The Jaguars are expected to start inviting a number of candidates for second interviews. These interviews are expected to be conducted in person. Names included on this list are: Tampa Bay Buccaneers offensive coordinator Byron Leftwich, Jacksonville interim coach Darrell Bevell, Indianapolis Colts defensive coordinator Matt Eberflus, Buccaneers defensive coordinator Todd Bowles, and former Detroit Lions and Indianapolis Colts coach Jim Caldwell, according to league sources not authorized to speak publicly.
Green Bay Packers offensive coordinator Nathaniel Hackett is expected to be a finalist for the Denver Broncos’ job, per sources. Still, he made a good impression on the Jaguars’ search committee. The Jaguars also interviewed former Philadelphia Eagles coach Doug Pederson.
Trent Baalke reportedly remains on shaky ground with the Jaguars
Baalke advocated for former Texans coach and general manager Bill O’Brien, currently the Alabama offensive coordinator and quarterbacks coach. However, O’Brien won’t receive a second interview.
Eberflus is another candidate that Baalke has reportedly pushed for. The Jaguars met with Eberflus in Indianapolis after an extremely brief, initial virtual interview that included technical difficulties with the Zoom setup, per sources.
Regardless of which coach the Khan family ultimately signs off on, Baalke’s job security and power heading into the offseason are being widely characterized as “extremely shaky” in league circles. Several sources predict the new head coach will lead the way on key offseason decisions, with the former San Francisco 49ers general manager exiting the building after the draft.
Baalke had done a good job building his relationship with the Khan family and was kept on to help them pick up the pieces after the embarrassing Meyer situation.

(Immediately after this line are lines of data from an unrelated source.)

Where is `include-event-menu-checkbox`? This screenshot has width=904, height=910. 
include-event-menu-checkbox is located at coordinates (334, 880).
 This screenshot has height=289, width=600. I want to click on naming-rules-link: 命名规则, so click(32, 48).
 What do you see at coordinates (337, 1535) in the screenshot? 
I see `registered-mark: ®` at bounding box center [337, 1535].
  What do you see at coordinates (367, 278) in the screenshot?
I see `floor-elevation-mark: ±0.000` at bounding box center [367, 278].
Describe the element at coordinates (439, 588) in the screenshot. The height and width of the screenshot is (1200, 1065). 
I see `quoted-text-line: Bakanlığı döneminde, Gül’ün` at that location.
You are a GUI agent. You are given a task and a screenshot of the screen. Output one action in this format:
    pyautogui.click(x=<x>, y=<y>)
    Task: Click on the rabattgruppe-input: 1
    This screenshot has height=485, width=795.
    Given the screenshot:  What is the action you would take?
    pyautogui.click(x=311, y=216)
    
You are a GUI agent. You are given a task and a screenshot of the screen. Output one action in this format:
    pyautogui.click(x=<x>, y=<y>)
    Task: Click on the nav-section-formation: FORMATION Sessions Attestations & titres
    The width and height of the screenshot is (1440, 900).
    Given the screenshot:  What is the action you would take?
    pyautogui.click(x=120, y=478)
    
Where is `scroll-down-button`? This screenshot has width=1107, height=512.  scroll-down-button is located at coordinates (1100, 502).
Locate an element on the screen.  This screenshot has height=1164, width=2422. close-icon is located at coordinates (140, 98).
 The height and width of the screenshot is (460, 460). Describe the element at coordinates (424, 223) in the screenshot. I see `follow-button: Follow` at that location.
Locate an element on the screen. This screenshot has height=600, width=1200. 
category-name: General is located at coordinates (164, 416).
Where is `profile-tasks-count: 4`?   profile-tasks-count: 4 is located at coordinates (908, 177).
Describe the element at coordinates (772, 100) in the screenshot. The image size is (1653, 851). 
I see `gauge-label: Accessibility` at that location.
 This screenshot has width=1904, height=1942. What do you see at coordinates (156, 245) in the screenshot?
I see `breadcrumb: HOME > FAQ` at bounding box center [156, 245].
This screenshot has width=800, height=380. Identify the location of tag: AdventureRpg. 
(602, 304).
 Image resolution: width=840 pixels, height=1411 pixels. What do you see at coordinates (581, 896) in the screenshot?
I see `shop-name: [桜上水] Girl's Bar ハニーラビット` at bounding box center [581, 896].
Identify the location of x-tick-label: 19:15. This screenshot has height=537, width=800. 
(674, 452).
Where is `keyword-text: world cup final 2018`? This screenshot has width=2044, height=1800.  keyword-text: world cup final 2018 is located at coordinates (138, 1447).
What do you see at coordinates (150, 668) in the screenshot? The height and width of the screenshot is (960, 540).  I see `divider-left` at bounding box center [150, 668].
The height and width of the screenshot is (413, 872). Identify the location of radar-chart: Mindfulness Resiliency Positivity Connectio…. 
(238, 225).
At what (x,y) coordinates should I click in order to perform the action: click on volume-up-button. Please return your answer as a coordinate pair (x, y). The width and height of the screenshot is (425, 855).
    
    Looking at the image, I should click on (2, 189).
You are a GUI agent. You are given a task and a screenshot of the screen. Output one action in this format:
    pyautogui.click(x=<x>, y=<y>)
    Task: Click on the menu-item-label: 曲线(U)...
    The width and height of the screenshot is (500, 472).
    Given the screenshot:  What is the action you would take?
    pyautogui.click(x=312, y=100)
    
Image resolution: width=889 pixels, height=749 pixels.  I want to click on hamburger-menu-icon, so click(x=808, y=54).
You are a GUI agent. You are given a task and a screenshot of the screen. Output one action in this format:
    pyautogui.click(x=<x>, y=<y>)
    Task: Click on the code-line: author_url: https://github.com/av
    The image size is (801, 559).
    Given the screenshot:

Picking up the pieces post-Urban Meyer
That included a pair of videos going viral of the former Ohio State and Florida coach dancing suggestively with a woman who is not Mrs. Meyer in Columbus, Ohio, as well as berating the coaching staff, telling them, per sources, “I had a better f–g staff at Bowling Green.” Additionally, the former Jags HC would leave practice early, sometimes as early as 7 PM, leaving the coaching staff at the Jaguars’ training facility to finish up game plans.
Meyer told one coach he never should have hired him and the coach was a failure and should quit the profession. He also repeatedly berated receivers coach Sanjay Lal, according to sources.
His verbal abusiveness toward staff wore them out, per sources, and created a toxic work environment. Finally, Khan moved on after multiple controversies that included an awkward benching of running back James Robinson.
Jaguars are hoping their new head coach sets a different tone around the franchise
The hope in Jacksonville is that the new hire will be a strong, accountable leader who won’t ask the staff to do anything that he wouldn’t dig into himself. The Jaguars, by all accounts, have talked to some well-respected coaches.
It’s up to the Khan family now to make sound decisions to find a long-term answer for a franchise that has an opportunity to build around talented young quarterback Trevor Lawrence, a former top overall pick.
Since taking over the franchise, Khan has had four coaches, three general managers, and one executive vice president of football operations in his decade of ownership.
Mike Mularkey lasted one season. Gus Bradley was in place for four seasons — the same tenure as Doug Marrone, who reached an AFC Championship Game. And then came the disastrous Meyer era.